## What is being asked
Count, please, the lines in the listing below that contain "agent", and reply with the count only.

## Available records
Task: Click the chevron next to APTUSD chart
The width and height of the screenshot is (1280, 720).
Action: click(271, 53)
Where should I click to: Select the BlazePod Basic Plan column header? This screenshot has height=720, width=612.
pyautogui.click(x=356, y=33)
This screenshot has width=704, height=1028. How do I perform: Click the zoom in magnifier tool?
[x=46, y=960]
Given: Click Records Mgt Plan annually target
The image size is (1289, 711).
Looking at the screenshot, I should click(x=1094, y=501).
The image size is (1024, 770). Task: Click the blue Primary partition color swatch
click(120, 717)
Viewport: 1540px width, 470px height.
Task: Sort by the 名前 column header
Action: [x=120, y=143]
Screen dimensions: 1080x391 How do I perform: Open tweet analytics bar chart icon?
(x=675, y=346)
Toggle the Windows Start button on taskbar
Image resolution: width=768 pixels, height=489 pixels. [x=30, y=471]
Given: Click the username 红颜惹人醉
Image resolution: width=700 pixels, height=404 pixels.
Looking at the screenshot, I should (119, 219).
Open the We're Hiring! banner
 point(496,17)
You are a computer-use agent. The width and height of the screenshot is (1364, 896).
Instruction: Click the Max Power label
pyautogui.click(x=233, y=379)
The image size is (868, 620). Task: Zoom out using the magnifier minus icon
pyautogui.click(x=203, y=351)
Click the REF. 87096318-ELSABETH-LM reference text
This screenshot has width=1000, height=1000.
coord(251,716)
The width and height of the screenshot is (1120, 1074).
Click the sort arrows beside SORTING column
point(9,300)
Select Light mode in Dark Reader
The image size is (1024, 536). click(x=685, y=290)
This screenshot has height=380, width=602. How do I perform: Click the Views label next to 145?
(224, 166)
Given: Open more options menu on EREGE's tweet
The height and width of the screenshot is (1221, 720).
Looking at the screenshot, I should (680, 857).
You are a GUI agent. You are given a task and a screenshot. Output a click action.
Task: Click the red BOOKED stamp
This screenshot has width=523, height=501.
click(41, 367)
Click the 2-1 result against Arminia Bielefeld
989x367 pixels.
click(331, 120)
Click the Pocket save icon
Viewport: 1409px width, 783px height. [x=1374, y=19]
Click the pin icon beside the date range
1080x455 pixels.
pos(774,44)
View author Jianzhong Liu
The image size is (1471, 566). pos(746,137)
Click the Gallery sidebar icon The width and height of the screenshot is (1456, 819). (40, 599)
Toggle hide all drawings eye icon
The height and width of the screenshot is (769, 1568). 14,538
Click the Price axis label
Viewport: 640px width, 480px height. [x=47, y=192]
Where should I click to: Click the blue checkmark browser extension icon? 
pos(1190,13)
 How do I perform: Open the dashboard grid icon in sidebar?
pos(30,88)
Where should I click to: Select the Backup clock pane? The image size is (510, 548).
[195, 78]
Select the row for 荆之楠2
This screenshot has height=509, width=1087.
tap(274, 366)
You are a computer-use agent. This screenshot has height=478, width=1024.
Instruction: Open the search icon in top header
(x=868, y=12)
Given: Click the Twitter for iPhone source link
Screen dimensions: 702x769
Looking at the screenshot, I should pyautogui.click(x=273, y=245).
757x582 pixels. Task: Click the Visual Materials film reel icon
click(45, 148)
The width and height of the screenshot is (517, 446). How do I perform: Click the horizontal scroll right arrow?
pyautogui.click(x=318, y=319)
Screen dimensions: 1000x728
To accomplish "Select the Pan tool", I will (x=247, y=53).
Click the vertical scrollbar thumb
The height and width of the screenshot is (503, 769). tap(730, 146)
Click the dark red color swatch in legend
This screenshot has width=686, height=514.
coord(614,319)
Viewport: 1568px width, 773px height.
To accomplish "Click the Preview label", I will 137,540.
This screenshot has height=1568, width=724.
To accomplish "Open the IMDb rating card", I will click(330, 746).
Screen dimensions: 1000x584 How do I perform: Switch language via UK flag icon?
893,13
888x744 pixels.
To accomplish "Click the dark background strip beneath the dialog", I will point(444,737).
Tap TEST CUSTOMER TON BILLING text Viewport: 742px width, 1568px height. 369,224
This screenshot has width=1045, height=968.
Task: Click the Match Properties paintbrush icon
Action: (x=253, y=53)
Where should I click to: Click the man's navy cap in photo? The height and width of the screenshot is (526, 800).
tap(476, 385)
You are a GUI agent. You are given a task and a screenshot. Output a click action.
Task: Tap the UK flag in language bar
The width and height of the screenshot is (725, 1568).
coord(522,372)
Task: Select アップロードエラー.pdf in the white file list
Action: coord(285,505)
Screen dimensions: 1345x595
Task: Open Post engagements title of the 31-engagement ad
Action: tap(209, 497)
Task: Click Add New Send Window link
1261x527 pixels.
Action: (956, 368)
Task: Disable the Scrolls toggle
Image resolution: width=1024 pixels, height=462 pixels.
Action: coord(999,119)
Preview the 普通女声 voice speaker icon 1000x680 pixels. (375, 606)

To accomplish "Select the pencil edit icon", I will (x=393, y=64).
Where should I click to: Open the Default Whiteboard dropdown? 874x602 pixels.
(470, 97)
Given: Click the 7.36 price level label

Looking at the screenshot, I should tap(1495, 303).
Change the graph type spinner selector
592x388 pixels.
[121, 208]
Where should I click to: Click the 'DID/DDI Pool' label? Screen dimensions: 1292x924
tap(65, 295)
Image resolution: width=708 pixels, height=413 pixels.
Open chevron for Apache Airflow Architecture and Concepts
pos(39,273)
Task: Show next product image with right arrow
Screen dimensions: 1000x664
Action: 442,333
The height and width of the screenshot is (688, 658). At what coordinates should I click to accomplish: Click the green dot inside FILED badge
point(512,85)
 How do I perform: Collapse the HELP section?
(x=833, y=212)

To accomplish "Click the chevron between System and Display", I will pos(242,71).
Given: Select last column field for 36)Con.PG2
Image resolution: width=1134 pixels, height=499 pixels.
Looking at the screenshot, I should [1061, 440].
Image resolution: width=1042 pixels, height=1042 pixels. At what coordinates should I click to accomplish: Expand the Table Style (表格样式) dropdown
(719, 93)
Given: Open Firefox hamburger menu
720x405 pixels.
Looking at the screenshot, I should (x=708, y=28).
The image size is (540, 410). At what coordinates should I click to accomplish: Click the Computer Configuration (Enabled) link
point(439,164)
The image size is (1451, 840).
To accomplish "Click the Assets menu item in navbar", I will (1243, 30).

## Solved problem
4